Kazıda listelenen eserlere ek olarak, çok miktarda kireç, kömür ve kül içeren bir toprak tabakasında bulunanlar: kömür parçaları, değirmen taşının büyük bir parçası, demir cürufu, yassı kurşun mermi, yazılı zırhlı seramikler, hayvan kemikleri (yaban domuzu ve diğerleri) ve amacı bilinmeyen açık bir metal halka. Doğrudan kulenin içinde bir taş havan tokmağı bulundu. Bulunan eserler göz önüne alındığında, bu yerde bir hane halkının yaşamış olabileceği varsayılabilir.

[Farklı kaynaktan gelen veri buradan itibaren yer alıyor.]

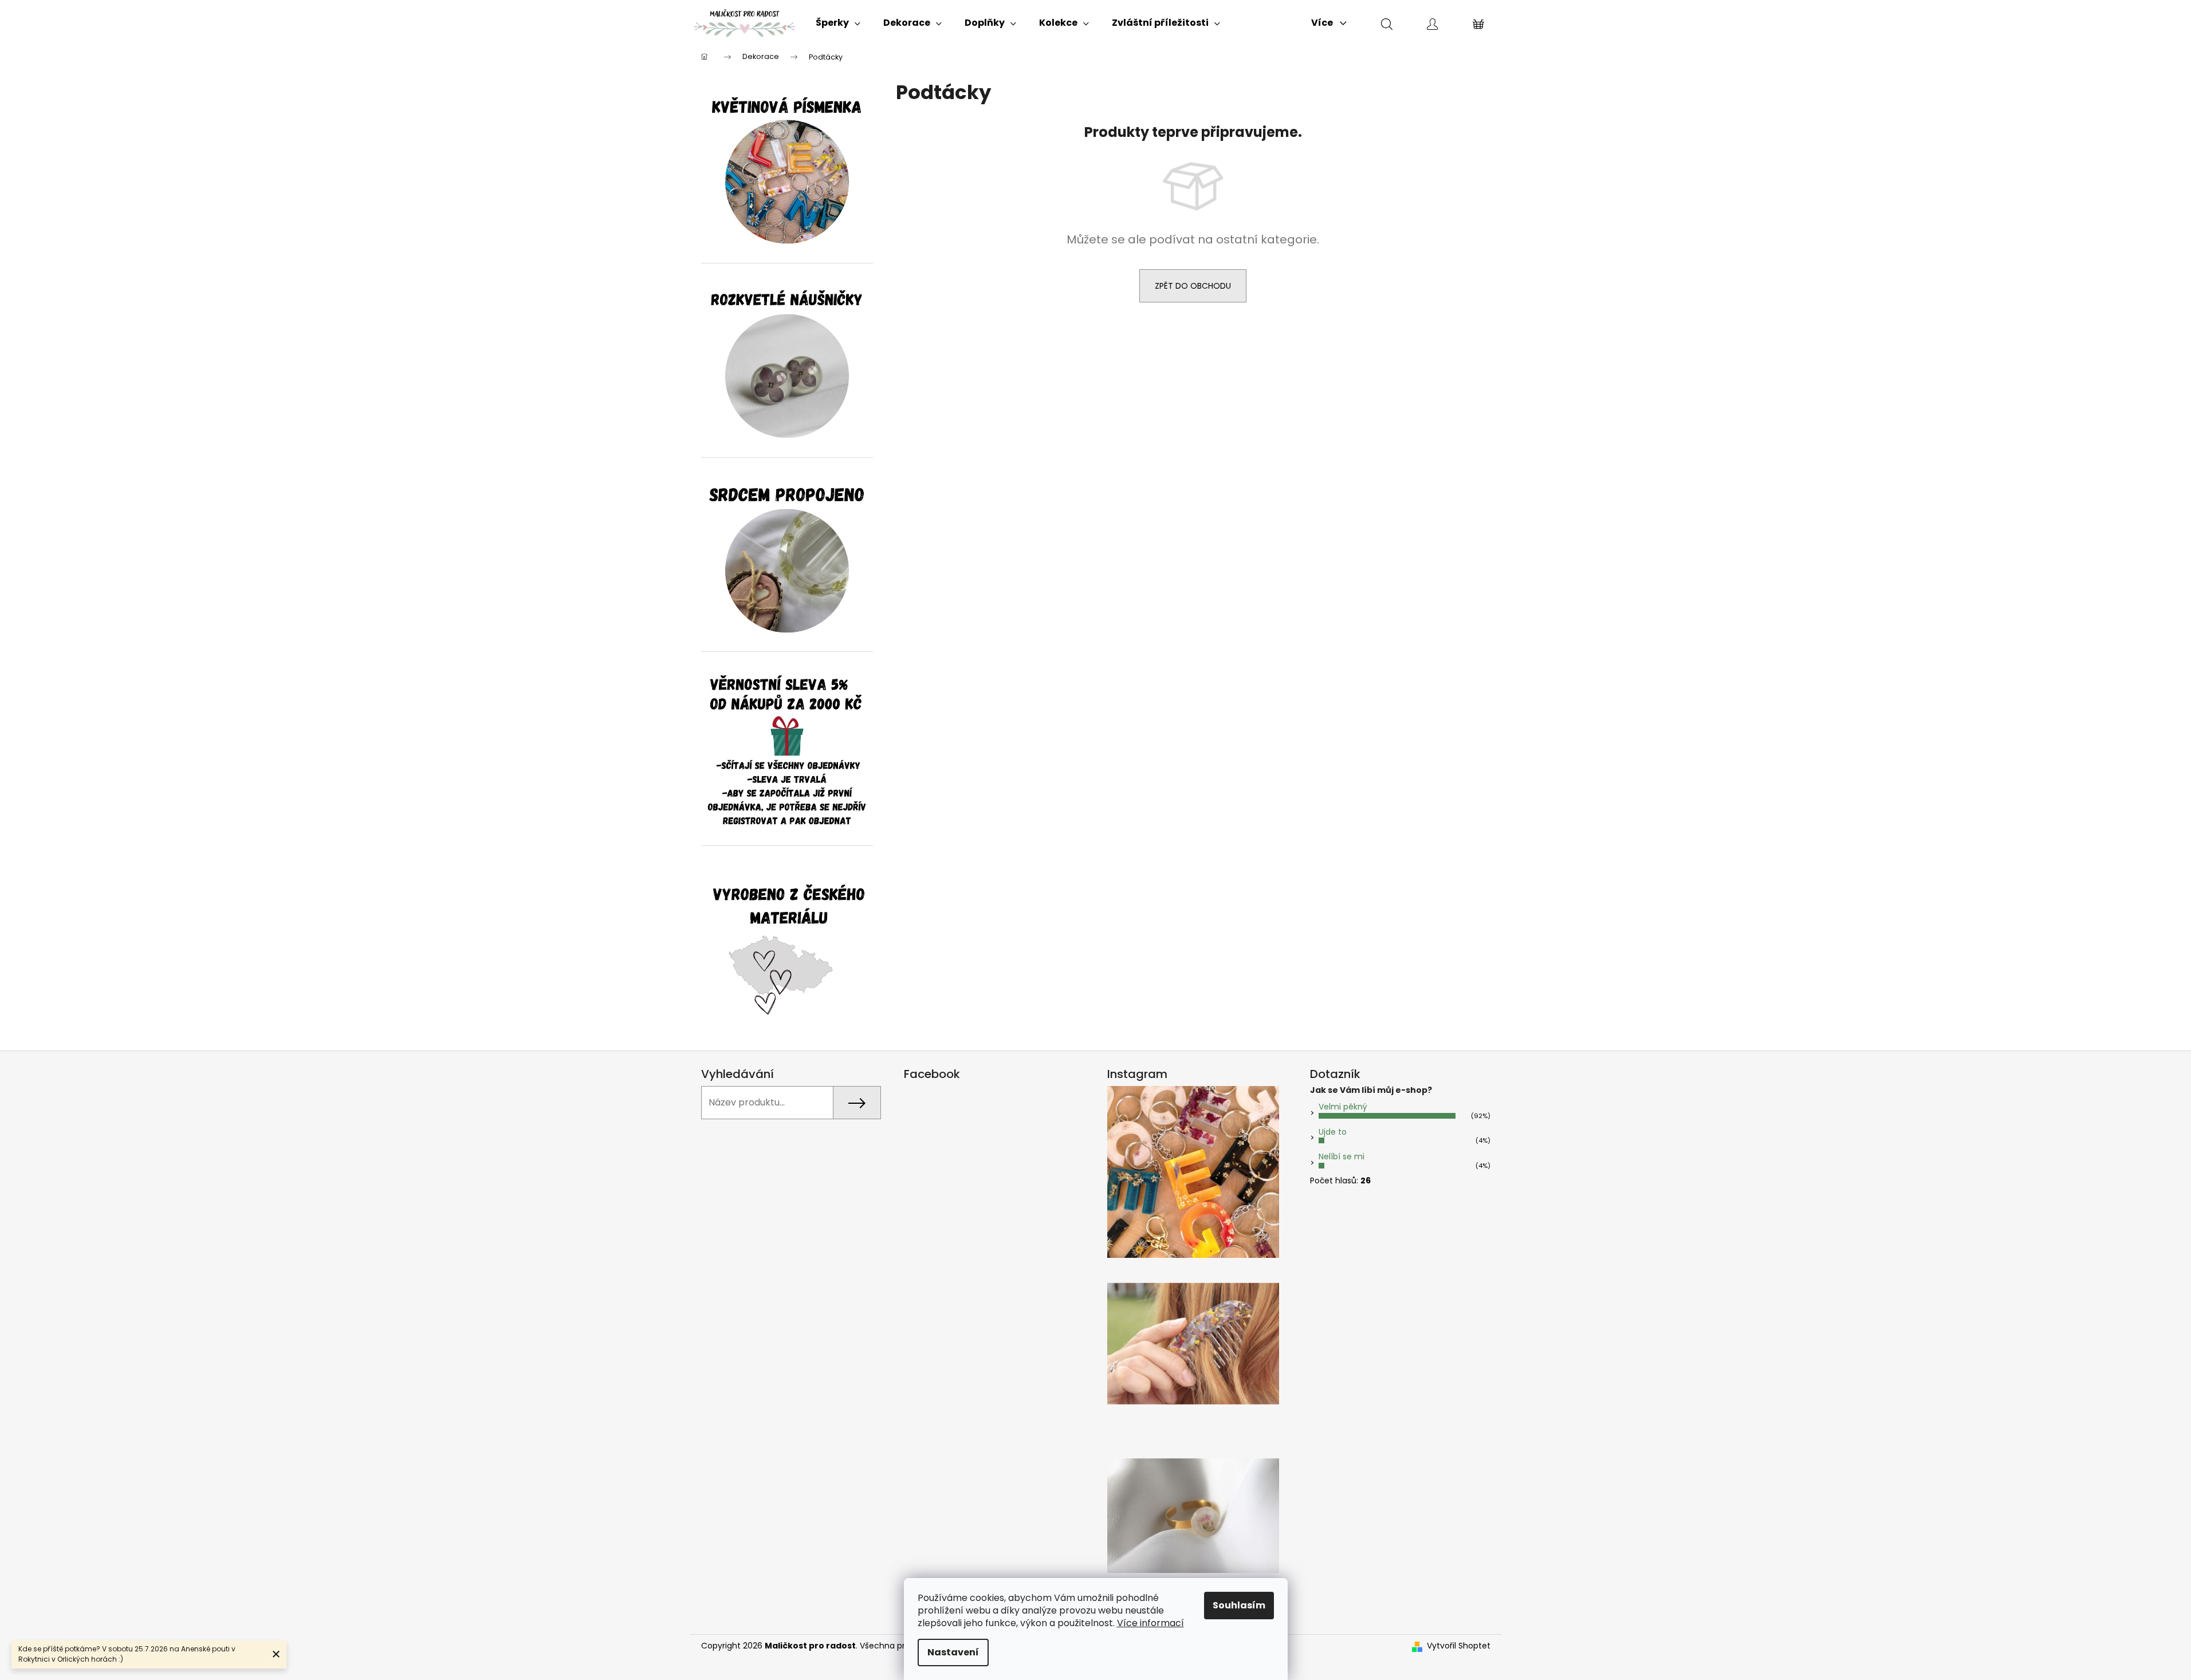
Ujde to (1333, 1132)
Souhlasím (1239, 1605)
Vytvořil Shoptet (1458, 1645)
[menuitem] (838, 23)
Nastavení (953, 1652)
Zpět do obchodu (1193, 286)
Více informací (1150, 1623)
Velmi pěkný (1343, 1106)
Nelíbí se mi (1341, 1156)
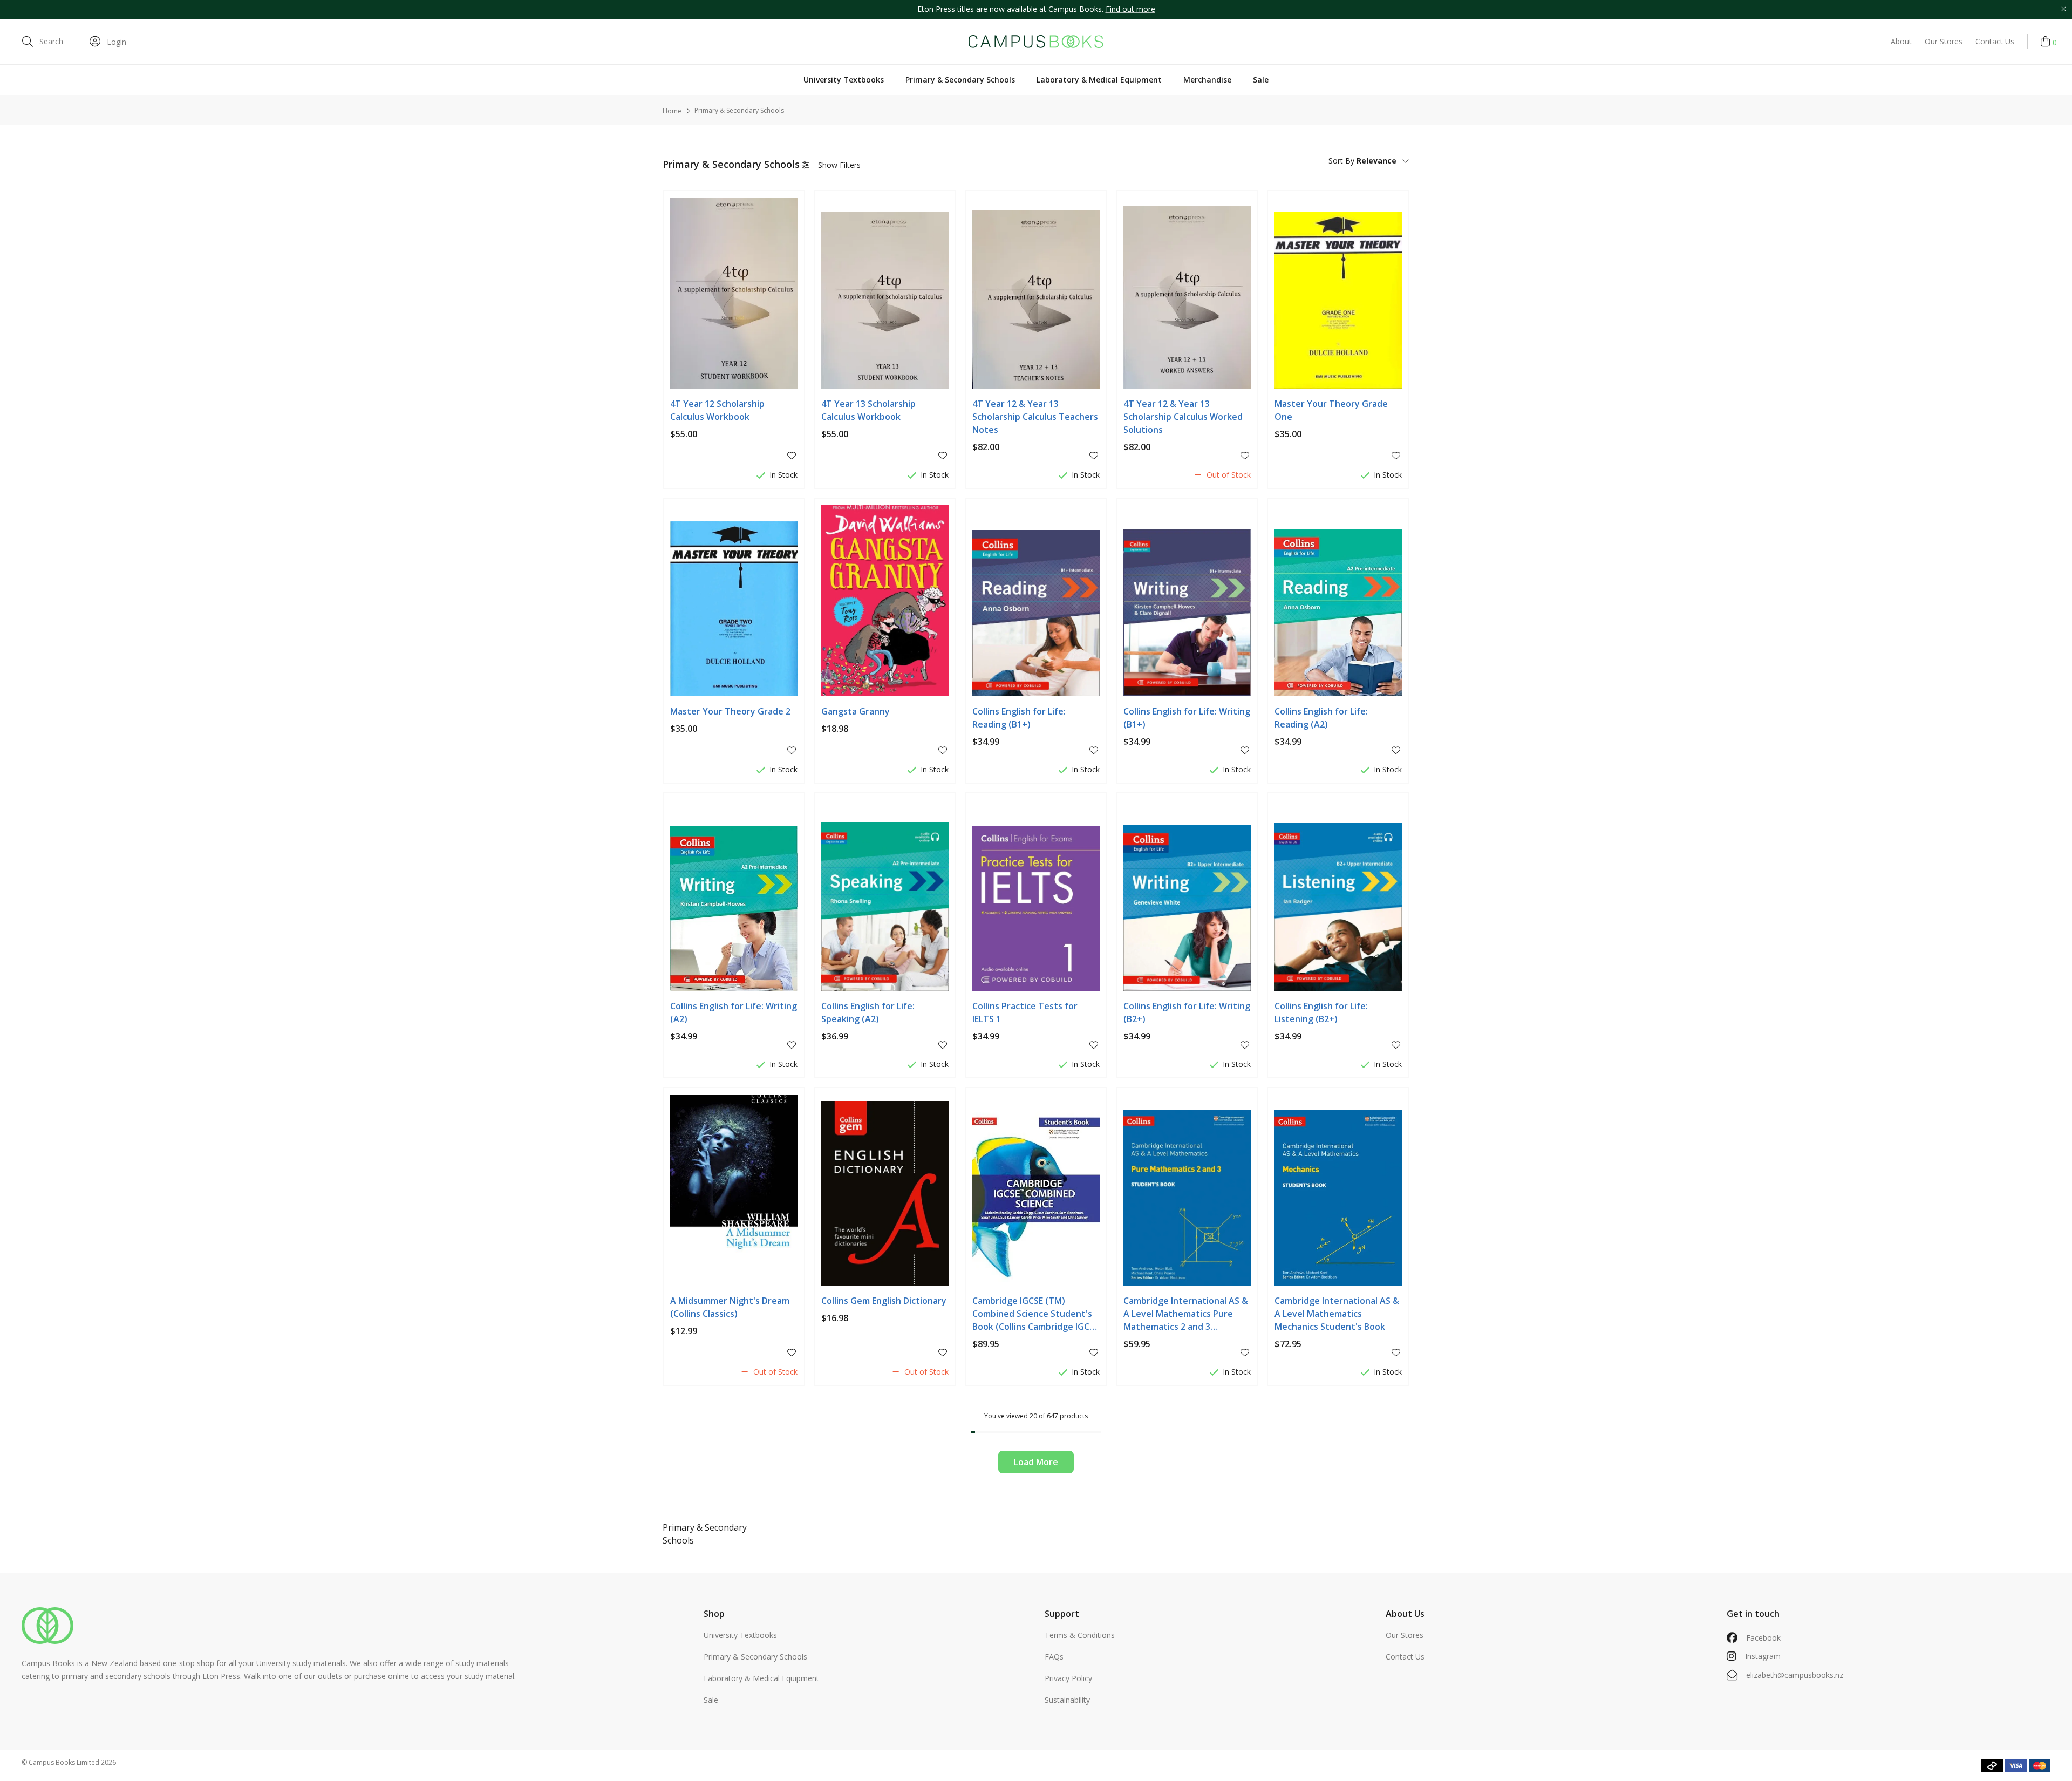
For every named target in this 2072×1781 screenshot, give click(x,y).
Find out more (1130, 9)
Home (672, 110)
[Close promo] (2063, 9)
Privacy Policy (1068, 1678)
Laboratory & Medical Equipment (1099, 79)
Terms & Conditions (1080, 1635)
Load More (1036, 1462)
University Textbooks (843, 79)
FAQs (1054, 1656)
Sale (1261, 79)
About (1901, 41)
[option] (1036, 9)
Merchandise (1207, 79)
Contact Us (1994, 41)
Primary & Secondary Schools (960, 79)
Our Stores (1943, 41)
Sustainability (1067, 1700)
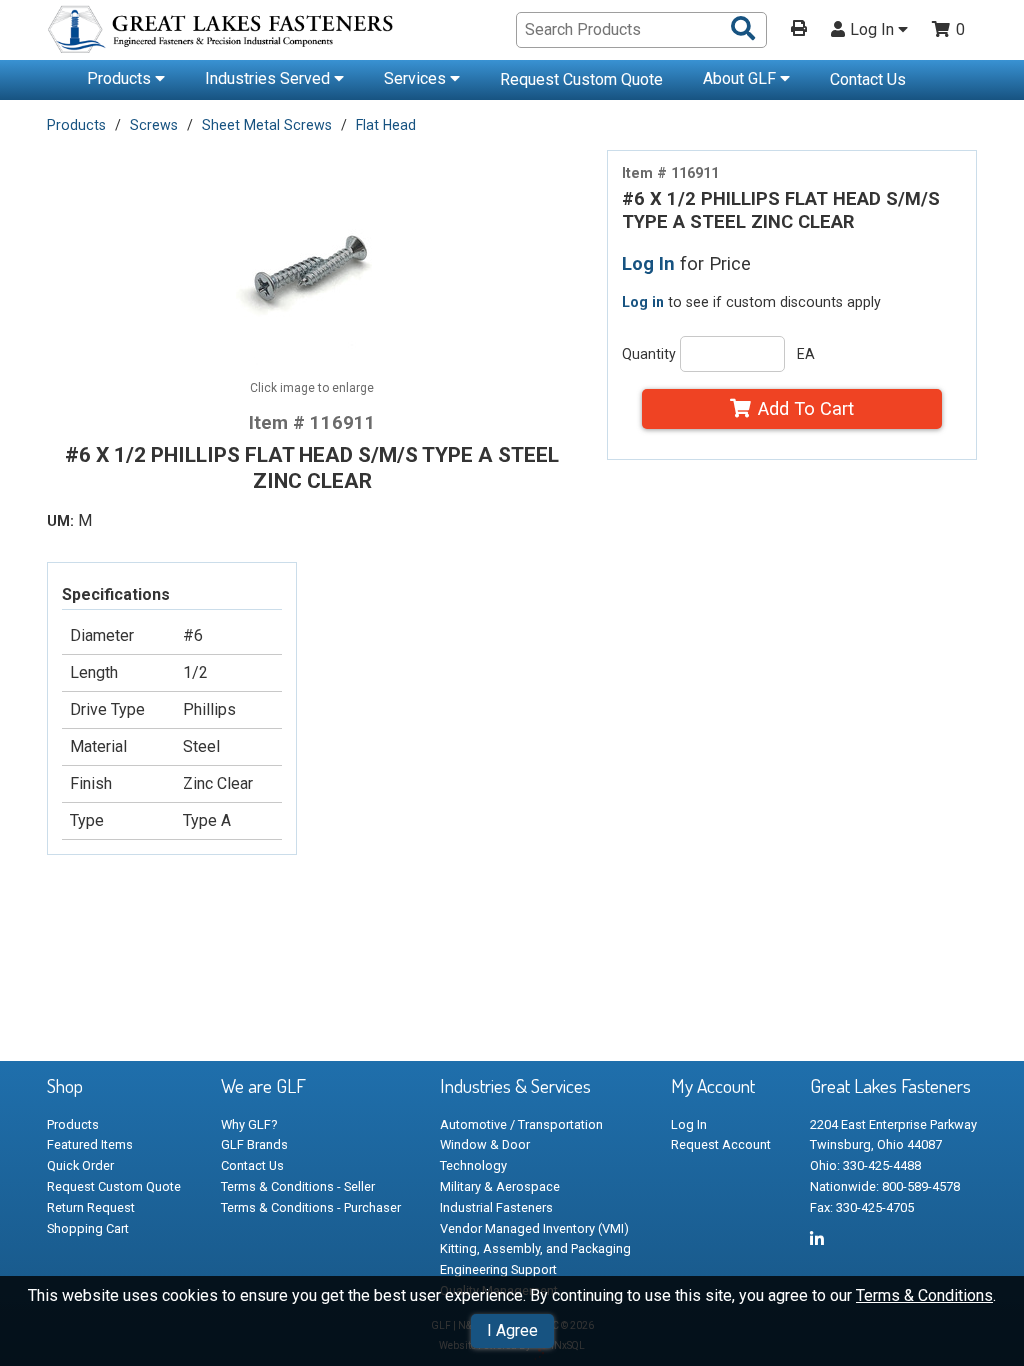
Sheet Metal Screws (267, 125)
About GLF (741, 78)
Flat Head (386, 125)
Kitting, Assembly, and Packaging (535, 1248)
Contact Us (868, 79)
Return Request (91, 1207)
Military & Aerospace (500, 1186)
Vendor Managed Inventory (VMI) (534, 1228)
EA (806, 354)
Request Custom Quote (581, 79)
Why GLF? (249, 1124)
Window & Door (485, 1144)
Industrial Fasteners (496, 1207)
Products (121, 78)
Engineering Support (498, 1269)
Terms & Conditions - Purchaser (311, 1207)
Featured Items (90, 1144)
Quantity (649, 354)
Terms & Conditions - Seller (298, 1186)
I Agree (512, 1330)
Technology (473, 1165)
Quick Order (80, 1165)
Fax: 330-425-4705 (862, 1207)
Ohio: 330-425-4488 (865, 1165)
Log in (643, 302)
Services (417, 78)
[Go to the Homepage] (222, 32)
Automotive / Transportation (521, 1124)
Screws (154, 125)
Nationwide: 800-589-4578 (885, 1186)
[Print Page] (799, 30)
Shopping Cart (88, 1228)
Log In (874, 30)
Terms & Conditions (924, 1295)
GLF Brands (254, 1144)
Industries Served (269, 78)
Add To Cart (806, 408)
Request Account (721, 1144)
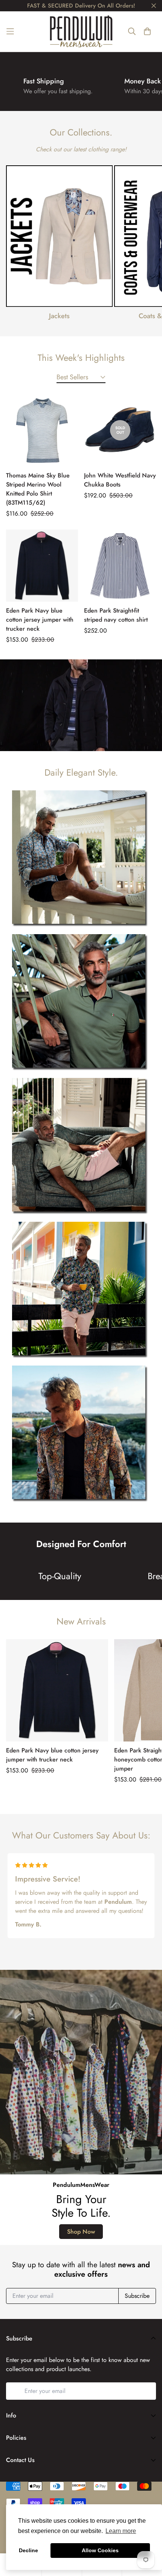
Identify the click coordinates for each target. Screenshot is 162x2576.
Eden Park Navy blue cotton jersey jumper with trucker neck (39, 619)
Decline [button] (28, 2550)
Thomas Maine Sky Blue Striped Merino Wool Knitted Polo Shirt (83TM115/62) (38, 489)
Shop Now (81, 2231)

Kulenin daha sonra yeniden inşa edildiği göz nünde bulundurulduğunda, daha önceki zamana ait malzemelerin gereksiz olduğu düşünülerek, temizlemek amacı ile duvar hattının geçtiği uçurumun içine atılmış olma olasılığı yüksektir.

Dmitriy Sçastnıy, “39 numaralı kulede daha erken döneme ait malzemelerin eksikliğinin olası nedenlerinden biri, kullanımının ve boş kalma süresinin birkaç aşaması olabilir. Eğer boş kaldığı süreyi kulenin kısmen ya da tamamen yıkılmasıyla, kullanımını da restorasyon ile ilişkilendirirsek, bu durumda yapı malzemesinde, yapının içindeki enkazdan yeniden yararlanılması da beklenir. Ve bu da, erken kültürel katmanın yok edilmesini getirir. Bu varsayımın onaylanması veya reddedilmesi, sadece Büyük Abhaz duvarının tüm bölümlerinde arkeolojik kazıların yapılmasıyla gerçekleşebilir”, diye açıklıyor.

“Büyük Abhaz Duvarının Sırları” projesi kapsamında planlanan kazılar tamamlandı ve geriye bulunan malzemelerin incelenmesi çalışmaları kaldı.

COVID-19 salgını nedeniyle, arkeologların Büyük Abhaz duvarını kim, ne zaman ve neden inşa etti - sorularını cevaplamak için koydukları son tarihi- Haziran'dan Ağustos'a ertelediler.

Son olarak Şandor Kaitan, “Proje devam ediyor. Önümüzde elde edilen malzemelerin kameral işlemesi (şifreleme, açıklama ve sınıflandırma çalışmaları) var. Bu çalışmayı sonbaharın başlangıcında tamamlamayı umuyoruz, daha sonra sonuçlarımızı dile getireceğimiz ve Büyük Abhaz duvarının en ilginç eserlerini göstereceğimiz bir nihai basın konferansı düzenlenecek.

Çalışma “Amşra” Vakfı tarafından destekleniyor.